Who Says I Don't Do Anything Fun?
Today, I helped break the world record for largest coconut orchestra on Trafalgar square, to the tunes of over 4000 people and "Always Look on the Bright Side of Life". Then after dark most people stuck around to watch Monte Python and the Holy Grail together on a big screen on the square, and we all played our coconuts at the appropriate times in the movie.
And the nerdiness doesn't end there! Today in the climax lecture of complexity theory we proved that every NP problem is reducible in polynomial time to clause satisfiability by making a bijection between Turing machines and conjunctions of binary clauses! That is, we represented a computer with a binary function!
8 Comments:
ok, so how many notebooks of binary functions does it take to represent an iBook with 1GB of RAM and the latest versions of OS X and Photoshop installed??
That is an excellent question. The proof is for a Turing Machine, which a mac certainly is at some level. However, the Turing Machine's job is to take a word (a sequence of symbols in an abstract alphabet) and a certificate (another word written with the alphabet) and together decide whether or not the first word is in a particular language, which is a subset of all possible words, in time polynomial on the size of the word and certificate. I have a hard time imagining how photoshop can be said to do that, but we'll let that be for the sake of argument.

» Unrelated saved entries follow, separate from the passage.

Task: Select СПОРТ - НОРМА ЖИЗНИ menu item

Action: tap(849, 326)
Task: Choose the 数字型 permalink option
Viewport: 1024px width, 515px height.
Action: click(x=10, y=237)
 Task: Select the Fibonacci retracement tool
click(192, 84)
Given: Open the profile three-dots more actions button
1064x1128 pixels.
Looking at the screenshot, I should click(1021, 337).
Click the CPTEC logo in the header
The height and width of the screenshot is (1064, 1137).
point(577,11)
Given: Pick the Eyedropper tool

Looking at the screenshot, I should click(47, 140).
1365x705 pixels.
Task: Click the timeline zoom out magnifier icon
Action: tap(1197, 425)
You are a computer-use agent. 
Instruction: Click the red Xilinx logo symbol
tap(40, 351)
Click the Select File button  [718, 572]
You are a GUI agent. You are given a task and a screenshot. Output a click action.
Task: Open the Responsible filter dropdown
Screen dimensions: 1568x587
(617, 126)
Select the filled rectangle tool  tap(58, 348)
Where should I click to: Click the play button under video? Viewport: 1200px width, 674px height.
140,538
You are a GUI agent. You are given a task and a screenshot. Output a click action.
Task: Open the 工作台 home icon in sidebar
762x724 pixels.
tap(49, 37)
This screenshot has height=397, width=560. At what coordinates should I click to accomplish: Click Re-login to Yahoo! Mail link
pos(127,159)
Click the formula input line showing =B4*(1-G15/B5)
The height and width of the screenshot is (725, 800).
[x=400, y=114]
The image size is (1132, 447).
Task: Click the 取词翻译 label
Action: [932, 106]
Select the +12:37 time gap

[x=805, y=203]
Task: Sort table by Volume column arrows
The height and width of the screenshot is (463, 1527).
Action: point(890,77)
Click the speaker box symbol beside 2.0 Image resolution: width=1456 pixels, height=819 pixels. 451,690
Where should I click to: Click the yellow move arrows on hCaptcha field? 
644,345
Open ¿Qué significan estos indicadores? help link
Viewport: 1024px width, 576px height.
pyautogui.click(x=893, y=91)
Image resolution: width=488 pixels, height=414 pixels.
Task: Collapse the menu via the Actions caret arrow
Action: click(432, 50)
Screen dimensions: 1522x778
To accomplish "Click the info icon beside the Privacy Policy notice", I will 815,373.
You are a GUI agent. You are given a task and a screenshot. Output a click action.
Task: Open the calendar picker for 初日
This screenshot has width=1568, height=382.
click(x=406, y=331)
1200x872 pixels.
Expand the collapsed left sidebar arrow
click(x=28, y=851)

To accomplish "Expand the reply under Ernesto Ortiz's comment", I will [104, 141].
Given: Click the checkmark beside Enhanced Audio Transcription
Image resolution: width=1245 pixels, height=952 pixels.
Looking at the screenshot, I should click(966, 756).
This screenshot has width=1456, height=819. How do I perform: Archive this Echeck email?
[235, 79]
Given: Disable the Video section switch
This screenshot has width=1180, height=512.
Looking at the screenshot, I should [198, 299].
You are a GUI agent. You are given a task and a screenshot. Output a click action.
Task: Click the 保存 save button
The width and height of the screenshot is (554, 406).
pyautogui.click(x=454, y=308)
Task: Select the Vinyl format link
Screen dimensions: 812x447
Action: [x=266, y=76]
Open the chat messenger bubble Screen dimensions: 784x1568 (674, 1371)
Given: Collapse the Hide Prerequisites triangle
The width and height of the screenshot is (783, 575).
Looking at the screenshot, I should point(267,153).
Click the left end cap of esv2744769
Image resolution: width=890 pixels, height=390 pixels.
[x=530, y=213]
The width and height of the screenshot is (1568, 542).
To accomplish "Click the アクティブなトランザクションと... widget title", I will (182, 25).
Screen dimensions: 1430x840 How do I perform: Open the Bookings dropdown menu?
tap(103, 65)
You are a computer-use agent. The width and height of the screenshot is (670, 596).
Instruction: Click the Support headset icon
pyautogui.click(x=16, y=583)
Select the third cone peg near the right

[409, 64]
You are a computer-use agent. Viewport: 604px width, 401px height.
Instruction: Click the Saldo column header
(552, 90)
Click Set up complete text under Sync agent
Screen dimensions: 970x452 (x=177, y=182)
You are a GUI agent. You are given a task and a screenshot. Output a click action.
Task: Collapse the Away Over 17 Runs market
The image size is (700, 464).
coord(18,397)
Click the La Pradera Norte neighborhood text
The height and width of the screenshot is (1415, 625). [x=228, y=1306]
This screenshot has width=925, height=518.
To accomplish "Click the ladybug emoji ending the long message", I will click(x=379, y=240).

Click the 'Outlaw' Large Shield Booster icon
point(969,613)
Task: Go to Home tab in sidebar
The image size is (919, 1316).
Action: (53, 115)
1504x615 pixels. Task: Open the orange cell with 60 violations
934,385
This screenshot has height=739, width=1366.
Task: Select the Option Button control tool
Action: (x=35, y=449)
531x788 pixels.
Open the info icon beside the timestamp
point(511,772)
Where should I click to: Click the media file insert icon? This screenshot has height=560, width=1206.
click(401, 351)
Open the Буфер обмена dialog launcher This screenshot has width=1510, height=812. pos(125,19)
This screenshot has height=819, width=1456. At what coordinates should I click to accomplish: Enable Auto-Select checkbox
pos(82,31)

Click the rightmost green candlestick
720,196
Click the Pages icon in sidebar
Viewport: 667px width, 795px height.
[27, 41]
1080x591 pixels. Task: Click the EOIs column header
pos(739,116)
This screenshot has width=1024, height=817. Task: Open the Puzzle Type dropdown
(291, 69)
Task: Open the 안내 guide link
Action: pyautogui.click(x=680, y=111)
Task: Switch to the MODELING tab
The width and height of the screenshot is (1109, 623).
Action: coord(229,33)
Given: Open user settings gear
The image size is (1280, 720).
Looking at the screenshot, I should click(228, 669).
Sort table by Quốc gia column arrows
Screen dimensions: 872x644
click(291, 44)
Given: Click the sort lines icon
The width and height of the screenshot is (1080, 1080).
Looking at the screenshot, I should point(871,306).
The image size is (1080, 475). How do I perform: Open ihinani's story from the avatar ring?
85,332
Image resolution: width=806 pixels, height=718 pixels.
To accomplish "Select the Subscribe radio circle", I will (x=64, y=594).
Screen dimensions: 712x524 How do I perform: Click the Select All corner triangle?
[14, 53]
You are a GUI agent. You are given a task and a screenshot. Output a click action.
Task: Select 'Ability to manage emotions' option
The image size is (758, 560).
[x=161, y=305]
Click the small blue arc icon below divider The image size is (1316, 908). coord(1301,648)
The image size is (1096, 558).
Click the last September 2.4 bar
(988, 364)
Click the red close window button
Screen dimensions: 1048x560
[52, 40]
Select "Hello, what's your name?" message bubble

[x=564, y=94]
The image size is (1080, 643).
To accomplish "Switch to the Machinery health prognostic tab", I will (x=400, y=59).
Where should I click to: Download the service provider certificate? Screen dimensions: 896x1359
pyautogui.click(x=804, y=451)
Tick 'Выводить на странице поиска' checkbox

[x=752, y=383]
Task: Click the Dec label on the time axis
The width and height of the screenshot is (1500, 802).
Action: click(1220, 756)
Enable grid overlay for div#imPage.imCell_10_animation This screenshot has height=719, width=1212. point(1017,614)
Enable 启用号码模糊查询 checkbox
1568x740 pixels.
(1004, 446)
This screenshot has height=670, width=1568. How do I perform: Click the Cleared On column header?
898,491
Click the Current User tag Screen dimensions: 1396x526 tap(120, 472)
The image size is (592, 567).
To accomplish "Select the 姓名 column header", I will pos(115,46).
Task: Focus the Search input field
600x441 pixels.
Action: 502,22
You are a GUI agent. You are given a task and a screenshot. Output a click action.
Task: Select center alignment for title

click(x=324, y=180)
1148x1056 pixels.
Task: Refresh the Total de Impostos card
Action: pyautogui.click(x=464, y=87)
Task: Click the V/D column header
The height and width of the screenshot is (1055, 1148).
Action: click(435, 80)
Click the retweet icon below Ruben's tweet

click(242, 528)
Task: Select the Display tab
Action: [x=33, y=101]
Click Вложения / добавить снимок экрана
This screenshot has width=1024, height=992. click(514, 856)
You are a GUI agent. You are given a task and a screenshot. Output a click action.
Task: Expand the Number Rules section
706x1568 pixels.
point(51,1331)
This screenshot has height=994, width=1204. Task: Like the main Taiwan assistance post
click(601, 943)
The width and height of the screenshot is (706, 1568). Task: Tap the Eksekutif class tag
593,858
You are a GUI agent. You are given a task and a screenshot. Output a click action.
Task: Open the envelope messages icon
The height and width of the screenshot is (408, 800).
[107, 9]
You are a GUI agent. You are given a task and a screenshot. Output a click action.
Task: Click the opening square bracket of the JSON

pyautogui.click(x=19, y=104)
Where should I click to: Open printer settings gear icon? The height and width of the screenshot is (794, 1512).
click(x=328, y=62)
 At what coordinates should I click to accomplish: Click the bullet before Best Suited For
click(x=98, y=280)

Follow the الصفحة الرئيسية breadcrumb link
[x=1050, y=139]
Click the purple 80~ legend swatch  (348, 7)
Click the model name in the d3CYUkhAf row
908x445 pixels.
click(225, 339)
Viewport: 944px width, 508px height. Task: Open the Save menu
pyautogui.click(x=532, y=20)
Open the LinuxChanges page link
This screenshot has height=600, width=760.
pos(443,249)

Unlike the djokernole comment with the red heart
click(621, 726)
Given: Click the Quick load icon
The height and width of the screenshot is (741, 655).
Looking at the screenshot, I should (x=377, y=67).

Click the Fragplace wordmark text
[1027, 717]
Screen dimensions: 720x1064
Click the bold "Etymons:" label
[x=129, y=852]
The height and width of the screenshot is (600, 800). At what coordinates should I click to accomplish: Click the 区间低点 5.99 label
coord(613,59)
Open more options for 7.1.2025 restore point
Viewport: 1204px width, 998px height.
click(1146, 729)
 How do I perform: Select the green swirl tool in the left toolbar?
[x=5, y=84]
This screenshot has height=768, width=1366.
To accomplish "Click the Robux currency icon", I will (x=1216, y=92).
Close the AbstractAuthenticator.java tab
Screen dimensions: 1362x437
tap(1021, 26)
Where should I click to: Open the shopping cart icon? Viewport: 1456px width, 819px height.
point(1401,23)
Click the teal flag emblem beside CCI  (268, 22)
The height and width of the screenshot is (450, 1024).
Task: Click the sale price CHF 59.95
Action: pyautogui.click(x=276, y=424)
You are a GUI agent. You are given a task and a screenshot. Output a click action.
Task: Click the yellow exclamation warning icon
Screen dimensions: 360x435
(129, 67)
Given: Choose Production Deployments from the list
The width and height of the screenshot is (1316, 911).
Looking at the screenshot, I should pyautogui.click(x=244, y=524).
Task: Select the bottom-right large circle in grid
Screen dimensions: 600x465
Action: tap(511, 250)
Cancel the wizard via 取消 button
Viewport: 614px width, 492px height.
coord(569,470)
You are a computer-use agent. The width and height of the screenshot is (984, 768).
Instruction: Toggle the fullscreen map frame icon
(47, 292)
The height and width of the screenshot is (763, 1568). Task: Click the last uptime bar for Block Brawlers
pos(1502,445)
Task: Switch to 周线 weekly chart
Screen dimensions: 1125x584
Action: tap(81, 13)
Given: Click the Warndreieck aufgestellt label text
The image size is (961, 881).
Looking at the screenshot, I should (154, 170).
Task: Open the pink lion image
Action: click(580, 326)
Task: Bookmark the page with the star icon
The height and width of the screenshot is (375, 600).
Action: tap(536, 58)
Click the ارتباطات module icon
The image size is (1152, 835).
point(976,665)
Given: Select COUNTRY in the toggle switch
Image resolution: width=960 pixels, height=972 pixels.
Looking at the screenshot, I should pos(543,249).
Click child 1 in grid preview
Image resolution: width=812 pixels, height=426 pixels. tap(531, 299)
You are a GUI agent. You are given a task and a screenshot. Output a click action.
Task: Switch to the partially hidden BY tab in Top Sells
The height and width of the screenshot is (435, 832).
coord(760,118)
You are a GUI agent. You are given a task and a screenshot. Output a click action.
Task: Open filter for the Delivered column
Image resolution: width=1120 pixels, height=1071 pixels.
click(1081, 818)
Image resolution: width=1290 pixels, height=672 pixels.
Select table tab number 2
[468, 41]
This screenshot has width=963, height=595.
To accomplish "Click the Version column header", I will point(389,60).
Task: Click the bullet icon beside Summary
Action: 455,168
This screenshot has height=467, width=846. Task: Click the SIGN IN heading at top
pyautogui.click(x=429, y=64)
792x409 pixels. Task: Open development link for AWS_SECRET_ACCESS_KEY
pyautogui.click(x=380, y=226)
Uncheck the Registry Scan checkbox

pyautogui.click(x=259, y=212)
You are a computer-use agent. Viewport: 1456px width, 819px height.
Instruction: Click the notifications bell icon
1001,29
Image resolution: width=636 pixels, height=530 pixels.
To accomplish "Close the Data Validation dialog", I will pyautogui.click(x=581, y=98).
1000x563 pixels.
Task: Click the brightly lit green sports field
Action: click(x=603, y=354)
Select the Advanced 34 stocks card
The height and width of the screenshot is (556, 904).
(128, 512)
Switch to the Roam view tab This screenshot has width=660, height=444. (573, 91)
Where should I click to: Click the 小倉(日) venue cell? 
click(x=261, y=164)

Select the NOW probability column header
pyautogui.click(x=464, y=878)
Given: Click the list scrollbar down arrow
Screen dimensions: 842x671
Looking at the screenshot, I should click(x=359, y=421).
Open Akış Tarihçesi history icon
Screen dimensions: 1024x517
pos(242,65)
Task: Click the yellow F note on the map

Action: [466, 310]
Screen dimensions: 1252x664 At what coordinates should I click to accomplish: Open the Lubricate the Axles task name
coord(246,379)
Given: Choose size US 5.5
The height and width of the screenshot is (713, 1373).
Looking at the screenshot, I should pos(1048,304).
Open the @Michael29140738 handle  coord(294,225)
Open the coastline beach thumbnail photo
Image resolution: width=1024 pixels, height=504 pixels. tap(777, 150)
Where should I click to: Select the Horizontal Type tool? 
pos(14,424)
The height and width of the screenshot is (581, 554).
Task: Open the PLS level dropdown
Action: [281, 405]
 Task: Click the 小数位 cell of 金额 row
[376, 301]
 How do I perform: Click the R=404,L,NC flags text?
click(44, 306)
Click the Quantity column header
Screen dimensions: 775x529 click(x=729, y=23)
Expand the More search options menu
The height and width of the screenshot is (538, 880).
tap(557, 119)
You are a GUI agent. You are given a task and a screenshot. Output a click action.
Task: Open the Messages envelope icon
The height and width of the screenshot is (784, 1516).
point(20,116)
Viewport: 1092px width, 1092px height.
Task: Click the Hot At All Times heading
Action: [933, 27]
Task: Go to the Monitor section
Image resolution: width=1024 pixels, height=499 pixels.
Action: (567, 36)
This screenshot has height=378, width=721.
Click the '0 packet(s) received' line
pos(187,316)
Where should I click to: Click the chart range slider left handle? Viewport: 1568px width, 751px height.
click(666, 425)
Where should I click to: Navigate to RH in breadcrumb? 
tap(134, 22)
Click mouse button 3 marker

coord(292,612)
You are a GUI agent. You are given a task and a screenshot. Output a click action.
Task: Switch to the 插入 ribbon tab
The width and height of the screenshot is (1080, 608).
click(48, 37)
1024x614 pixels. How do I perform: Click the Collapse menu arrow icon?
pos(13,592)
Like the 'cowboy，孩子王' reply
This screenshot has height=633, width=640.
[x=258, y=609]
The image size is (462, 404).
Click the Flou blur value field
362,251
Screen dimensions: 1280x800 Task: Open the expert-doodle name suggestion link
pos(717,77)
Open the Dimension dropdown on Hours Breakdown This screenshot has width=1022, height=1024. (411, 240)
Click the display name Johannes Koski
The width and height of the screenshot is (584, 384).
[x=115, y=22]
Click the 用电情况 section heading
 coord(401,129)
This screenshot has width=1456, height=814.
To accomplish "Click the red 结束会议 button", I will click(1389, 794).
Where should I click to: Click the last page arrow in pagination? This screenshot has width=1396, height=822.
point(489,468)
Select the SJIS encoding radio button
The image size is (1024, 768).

According to the proof we did in class, the literals are derived from the Turing Machine as follows:
T_isk will be mapped to true if the Turing Machine's tape contains s in space i at step k, and false otherwise
H_ik = true if the Turing Machine's head is at space i at step k and
Q_qk = true if the Turing Machine is in state q at step k.
The number if T's are consequently at most the number of spaces to execute the program times the number of steps times the number of symbols in the alphabet. The number of H's are the number of spaces times the number of steps, and the last is the number of states times the number of steps. The domain of the function is the sum of all of these.
Obviously, k depends on the particular problem. For the proof in class, we only needed that it was polynomially dependent on the size of x and y. Here, let's just say the computer runs for an hour. If it has the nicer of the two processors the Ibook ships with, it runs at 2GHz, which we'll call 7.2 trillion operations. Of course, for every computer operation, a Turing Machine must perform many more, but this is a guess anyway, so we'll ignore that.
S is easy. We have only 0 and 1.
The variable i can be limited by the amount of memory. Including the hard drive, we have 201GB of memory available. That's roughly 1.6 trillion binary digits, which we will take as the Turing Machine's tape size.
The number of states of the machine is a little harder to wrap my head around. Maybe someone who knows more than me about the details of how a processor works, but I see on Wikipedia that a normal 8086 processor has about 130 different assembly-level instructions, each of which I'll take as a separate state. I'd be interested if anyone had a better idea about how to estimate this. Besides, it doesn't have much effect on the final number.
So our domain is of size 7.2T * 1.6T * 2 + 7.2T * 1.6T + 7.2T * 130, which is obviously dominated by the trillion squared terms, and about 3.46E25. To define our function, it would suffice to list a binary digit, indicating true or false, for each of these literals. I think I could write about four thousand ones and zeros on a notebook page, so say eight thousand per piece of paper. This is 4.33E21 pieces of paper. The notebook I use has two hundred sheets, so that's about 2.17E19 notebooks. Because it's fun, let's write it out:
2,170,000,000,000,000,000,000 notebooks.
In summary: forget the notebooks, keep the ibook, and make sure abstract math stays abstract.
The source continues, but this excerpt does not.